**Work to be completed:** Your answer should hold all lines of the entries that include the word "price".

[Dataset excerpts]
== Segment start ==
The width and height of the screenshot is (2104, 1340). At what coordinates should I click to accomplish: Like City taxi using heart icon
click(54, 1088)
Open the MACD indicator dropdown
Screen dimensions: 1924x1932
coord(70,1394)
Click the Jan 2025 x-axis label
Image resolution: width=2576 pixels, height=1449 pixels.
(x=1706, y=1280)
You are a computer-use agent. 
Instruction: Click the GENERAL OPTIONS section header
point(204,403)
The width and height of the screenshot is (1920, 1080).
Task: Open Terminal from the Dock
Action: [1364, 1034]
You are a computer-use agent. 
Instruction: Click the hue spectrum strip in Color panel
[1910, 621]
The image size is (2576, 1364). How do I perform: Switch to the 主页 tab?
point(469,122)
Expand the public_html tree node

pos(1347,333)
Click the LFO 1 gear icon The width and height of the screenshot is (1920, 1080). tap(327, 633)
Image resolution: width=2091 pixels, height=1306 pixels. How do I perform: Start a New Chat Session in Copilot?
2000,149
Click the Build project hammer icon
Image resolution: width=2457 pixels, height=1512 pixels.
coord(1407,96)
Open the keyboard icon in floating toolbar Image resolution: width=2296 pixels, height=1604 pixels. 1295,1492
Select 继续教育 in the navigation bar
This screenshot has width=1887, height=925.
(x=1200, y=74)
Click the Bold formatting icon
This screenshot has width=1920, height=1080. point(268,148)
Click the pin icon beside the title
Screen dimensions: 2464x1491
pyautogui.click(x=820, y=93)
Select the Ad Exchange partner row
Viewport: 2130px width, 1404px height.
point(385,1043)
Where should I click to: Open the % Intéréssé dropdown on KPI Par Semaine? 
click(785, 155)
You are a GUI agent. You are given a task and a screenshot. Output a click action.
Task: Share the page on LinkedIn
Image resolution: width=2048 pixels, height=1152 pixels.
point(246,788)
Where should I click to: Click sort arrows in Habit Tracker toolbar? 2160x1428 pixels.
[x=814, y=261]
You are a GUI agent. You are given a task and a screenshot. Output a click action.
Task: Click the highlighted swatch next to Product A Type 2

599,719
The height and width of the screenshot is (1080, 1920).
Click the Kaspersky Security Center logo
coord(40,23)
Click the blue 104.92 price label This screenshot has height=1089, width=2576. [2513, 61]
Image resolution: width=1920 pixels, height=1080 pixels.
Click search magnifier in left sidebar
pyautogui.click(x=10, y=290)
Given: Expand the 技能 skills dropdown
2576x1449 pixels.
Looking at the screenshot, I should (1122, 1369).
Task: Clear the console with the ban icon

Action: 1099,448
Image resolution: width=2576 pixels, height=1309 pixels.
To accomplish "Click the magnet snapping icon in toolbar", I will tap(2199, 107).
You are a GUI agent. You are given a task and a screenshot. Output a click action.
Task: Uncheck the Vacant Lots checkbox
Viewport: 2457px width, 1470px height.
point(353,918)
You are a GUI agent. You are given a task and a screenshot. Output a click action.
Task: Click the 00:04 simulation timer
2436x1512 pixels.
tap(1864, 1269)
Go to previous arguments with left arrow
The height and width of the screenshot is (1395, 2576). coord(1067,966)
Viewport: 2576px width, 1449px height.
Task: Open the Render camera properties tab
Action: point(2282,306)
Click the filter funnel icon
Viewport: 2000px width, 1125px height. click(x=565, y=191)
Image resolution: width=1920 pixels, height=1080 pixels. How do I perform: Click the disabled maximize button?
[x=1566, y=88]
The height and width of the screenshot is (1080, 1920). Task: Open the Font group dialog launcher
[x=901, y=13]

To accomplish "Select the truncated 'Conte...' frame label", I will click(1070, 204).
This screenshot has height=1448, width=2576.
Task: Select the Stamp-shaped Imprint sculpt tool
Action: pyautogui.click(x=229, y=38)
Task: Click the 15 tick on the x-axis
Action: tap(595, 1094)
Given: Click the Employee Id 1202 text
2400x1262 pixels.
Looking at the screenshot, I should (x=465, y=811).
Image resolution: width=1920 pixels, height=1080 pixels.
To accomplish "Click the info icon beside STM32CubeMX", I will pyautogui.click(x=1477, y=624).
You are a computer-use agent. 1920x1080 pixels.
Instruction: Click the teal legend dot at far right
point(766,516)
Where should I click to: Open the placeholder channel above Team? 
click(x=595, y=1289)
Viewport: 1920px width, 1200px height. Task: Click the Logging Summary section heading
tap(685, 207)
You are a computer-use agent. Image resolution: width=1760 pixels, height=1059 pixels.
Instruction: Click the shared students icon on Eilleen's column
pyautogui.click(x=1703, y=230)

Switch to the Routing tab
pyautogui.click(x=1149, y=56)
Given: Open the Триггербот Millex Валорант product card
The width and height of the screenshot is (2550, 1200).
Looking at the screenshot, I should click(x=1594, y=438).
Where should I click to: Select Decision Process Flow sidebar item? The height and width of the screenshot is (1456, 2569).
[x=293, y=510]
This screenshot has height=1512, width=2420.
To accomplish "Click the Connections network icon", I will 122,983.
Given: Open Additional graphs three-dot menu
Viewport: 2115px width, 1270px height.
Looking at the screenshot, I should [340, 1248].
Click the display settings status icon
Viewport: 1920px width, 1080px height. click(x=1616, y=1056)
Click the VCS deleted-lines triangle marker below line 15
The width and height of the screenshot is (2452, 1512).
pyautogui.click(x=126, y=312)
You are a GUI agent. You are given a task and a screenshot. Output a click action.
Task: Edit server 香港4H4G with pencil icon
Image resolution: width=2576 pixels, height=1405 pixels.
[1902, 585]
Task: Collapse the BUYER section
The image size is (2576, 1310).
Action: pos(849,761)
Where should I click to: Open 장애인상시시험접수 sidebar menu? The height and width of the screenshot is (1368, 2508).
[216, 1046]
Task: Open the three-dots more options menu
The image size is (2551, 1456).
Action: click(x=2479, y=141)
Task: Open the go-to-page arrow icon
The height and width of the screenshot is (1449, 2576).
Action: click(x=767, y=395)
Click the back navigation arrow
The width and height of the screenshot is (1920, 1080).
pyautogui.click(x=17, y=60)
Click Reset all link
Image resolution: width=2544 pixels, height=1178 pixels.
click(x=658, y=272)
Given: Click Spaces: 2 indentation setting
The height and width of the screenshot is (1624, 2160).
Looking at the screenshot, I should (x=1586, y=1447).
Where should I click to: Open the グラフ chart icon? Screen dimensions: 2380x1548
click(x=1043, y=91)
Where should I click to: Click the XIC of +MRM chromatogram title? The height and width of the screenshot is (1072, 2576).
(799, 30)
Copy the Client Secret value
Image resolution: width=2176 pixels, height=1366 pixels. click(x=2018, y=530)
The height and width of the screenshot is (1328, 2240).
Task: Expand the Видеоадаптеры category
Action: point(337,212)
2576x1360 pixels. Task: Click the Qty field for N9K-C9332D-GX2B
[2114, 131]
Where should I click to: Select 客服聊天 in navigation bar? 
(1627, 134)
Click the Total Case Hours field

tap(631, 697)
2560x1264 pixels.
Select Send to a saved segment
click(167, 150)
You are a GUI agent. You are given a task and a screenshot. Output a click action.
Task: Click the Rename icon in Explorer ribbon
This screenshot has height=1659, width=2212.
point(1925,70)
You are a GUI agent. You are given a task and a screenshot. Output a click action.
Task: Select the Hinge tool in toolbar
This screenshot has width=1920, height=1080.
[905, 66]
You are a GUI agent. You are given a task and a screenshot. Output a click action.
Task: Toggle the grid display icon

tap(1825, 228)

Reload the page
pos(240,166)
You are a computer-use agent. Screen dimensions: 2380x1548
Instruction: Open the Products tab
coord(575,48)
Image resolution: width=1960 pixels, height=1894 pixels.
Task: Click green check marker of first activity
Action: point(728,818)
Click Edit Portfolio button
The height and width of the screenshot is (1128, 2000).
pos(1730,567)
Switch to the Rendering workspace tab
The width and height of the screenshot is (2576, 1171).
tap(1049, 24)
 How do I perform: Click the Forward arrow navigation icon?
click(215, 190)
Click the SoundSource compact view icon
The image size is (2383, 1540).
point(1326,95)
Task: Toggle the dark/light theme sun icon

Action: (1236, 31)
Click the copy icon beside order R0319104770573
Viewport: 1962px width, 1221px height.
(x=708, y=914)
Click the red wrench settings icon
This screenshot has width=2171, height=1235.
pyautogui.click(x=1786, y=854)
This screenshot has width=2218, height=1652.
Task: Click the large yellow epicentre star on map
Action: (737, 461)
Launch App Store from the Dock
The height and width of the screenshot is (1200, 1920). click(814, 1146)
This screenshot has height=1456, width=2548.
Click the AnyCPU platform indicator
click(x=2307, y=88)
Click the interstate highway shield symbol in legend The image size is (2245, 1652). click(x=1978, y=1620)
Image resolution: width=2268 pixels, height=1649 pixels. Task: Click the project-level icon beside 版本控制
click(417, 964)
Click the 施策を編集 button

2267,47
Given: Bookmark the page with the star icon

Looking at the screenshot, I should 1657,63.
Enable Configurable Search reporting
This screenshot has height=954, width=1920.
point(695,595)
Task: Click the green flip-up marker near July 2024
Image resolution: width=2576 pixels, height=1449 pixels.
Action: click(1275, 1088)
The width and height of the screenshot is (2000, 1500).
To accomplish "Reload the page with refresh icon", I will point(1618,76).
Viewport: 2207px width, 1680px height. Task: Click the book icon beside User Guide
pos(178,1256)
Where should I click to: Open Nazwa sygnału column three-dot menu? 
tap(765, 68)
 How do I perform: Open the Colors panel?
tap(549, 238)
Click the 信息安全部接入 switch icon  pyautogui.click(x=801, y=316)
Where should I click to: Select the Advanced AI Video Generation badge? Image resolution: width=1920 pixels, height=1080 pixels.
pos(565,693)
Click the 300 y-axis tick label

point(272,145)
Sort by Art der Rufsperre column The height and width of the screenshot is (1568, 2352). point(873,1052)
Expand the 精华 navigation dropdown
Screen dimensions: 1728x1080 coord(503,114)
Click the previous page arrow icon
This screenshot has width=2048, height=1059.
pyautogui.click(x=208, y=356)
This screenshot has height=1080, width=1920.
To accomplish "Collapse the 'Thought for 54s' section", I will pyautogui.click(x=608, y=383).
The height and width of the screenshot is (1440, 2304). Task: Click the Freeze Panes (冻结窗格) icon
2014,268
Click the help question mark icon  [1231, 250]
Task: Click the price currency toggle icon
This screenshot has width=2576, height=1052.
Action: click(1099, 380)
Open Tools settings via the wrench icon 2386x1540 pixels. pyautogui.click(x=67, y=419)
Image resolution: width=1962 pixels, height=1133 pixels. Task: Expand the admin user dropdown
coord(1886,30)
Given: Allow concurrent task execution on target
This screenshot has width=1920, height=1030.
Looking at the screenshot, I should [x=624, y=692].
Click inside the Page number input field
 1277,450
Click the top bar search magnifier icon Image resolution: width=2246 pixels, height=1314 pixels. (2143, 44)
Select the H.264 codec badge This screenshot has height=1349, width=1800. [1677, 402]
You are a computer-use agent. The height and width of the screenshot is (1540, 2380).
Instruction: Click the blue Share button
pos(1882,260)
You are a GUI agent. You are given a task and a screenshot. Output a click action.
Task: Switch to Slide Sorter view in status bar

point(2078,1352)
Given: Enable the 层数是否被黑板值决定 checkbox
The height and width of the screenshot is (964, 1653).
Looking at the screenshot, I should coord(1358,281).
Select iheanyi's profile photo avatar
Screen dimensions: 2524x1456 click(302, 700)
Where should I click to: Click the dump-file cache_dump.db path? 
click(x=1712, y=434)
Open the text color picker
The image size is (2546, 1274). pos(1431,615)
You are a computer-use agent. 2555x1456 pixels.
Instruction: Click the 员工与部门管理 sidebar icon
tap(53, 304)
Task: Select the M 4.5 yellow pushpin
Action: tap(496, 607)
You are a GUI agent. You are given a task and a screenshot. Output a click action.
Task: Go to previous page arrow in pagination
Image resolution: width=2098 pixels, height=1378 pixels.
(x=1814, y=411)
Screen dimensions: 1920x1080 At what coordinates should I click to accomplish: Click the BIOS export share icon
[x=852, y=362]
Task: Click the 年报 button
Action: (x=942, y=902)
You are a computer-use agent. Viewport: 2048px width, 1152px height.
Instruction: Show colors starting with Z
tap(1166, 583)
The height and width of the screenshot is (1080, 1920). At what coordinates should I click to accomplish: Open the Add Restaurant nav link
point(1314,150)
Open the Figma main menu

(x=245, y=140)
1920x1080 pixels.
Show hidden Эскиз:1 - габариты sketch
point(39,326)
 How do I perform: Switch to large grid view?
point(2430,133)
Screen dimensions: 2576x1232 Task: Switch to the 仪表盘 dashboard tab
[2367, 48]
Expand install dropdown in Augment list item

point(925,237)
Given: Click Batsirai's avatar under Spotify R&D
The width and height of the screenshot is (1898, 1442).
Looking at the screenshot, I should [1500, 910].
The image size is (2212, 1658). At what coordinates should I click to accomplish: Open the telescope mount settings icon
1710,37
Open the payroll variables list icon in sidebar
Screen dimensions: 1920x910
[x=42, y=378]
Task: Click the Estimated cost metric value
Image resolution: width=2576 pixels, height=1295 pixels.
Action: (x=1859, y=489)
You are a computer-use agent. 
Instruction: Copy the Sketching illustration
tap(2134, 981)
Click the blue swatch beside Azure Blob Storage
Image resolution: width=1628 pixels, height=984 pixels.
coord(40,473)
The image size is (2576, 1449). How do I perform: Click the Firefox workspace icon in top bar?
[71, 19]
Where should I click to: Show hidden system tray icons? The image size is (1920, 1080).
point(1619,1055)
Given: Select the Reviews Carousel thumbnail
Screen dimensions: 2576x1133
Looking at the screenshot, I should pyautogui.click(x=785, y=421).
== Segment end ==
**Result for this task:**
Click the blue 104.92 price label This screenshot has height=1089, width=2576. [2513, 61]
Task: Click the price currency toggle icon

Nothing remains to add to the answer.